The Office of Information Practices is urging government agencies to continue to respond to requests in a timely manner even with the suspension.
It also warned agencies against using the 1996 health privacy law known as HIPAA, as a blanket reason to withhold information. It advised departments to remove identifiable information and release what it can to, “allay public fear and combat misinformation.”
Cultural change to restore trust
But Hawaii Pacific Health’s Vara says the lack of public trust goes beyond the lack of data.
While the retirement next week of Health Director Bruce Anderson is a step in the right direction, he said it is the culture in state government that needs to adjust.
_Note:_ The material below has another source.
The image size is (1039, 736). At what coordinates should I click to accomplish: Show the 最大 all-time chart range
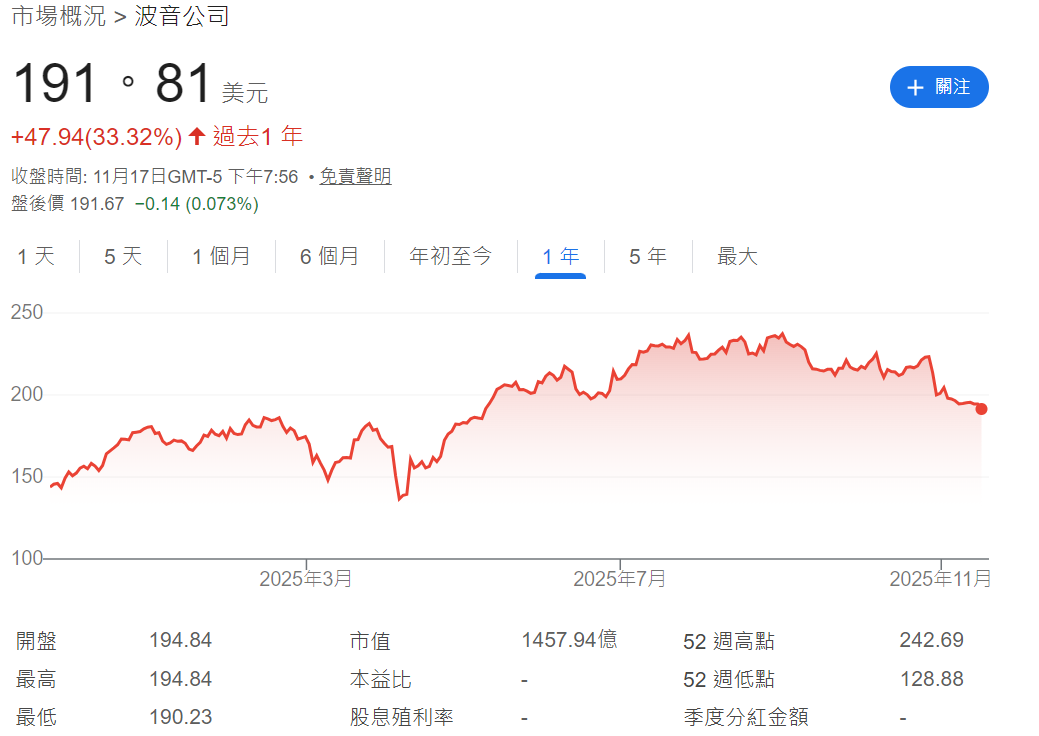tap(737, 256)
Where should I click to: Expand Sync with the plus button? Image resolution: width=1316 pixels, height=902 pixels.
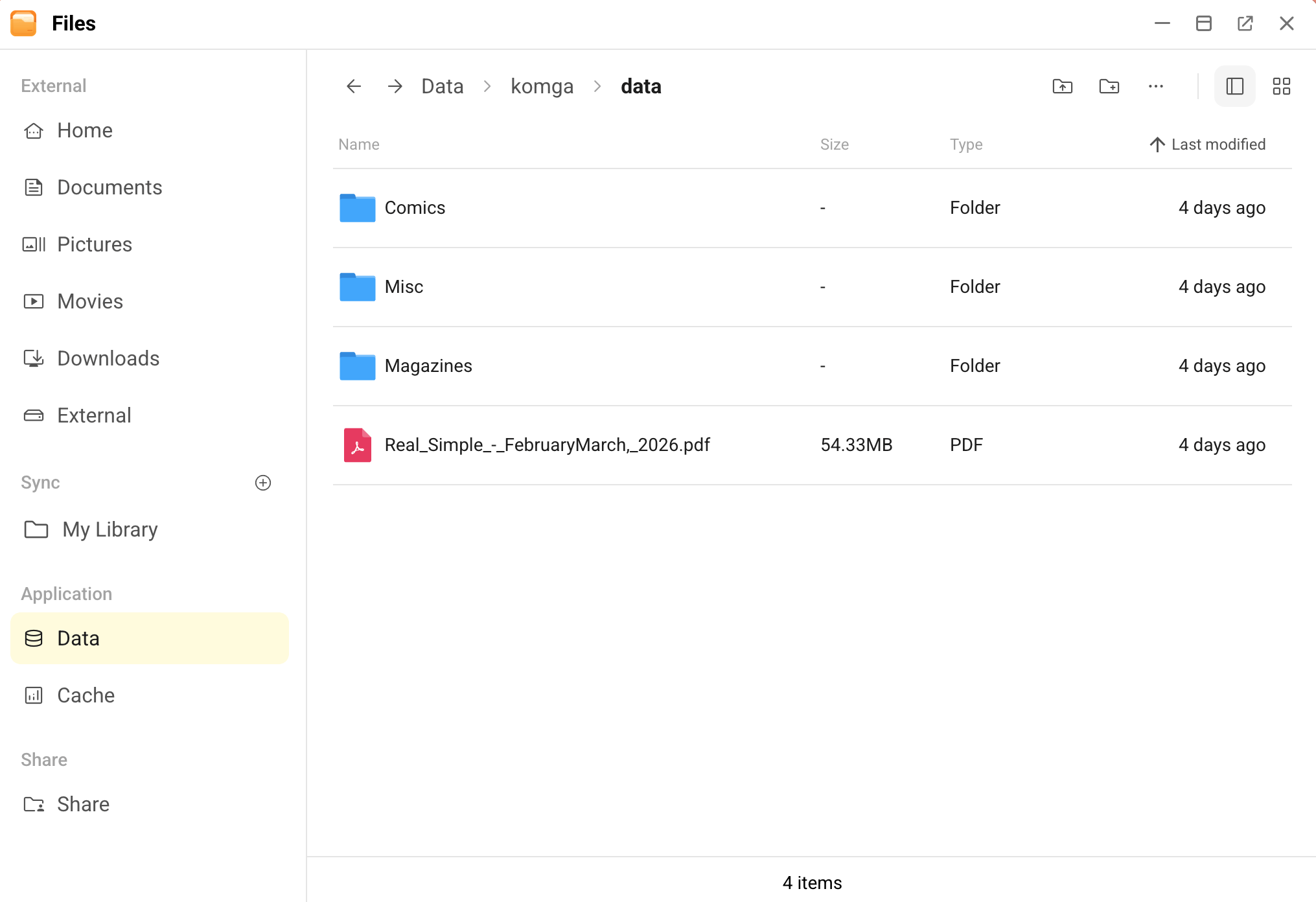point(262,482)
He listed what is missing:
“It's a culture of leadership. It’s a culture of action orientation. It's a culture of accountability. It's a culture of transparency,” Vara said. “Unless we see significant change in that entire culture beyond just individuals providing leadership, I think we're still going to struggle.”
Last week's departure on paid leave of state Epidemiologist Sarah Park captured the chaos that has marked the state response in recent months.
Park, whose management of the contact tracing program came under fire after workers disclosed heavy workoads that prevented them from fully doing their jobs, was replaced by Emily Roberson. Roberson then took leave, citing chain of command issues, a reference to Park's interference in her job.
When Park left, Robertson returned to work.
UH economist Bonham noted that COVID-19 has shown everyone the cost of a dysfunctional government culture.
“It's not just at the very top, although you do have to establish that leadership, but it goes all the way deep down into these departments,” he said.
“It’s the culture and the community, and the culture in our bureaucracies. We failed at all levels from the very top, all the way down to you people who are deciding to gather for lunch in the lunchroom. That's what we have to change. We have to change it at all levels.”
Change depends on the state's ability to convince the public to behave in ways that it advises.
The state’s credibility, however, appears at a low point and may only return if transparency is restored, the way officials conduct business improves and the public sees COVID cases decline and fewer people added to the death toll.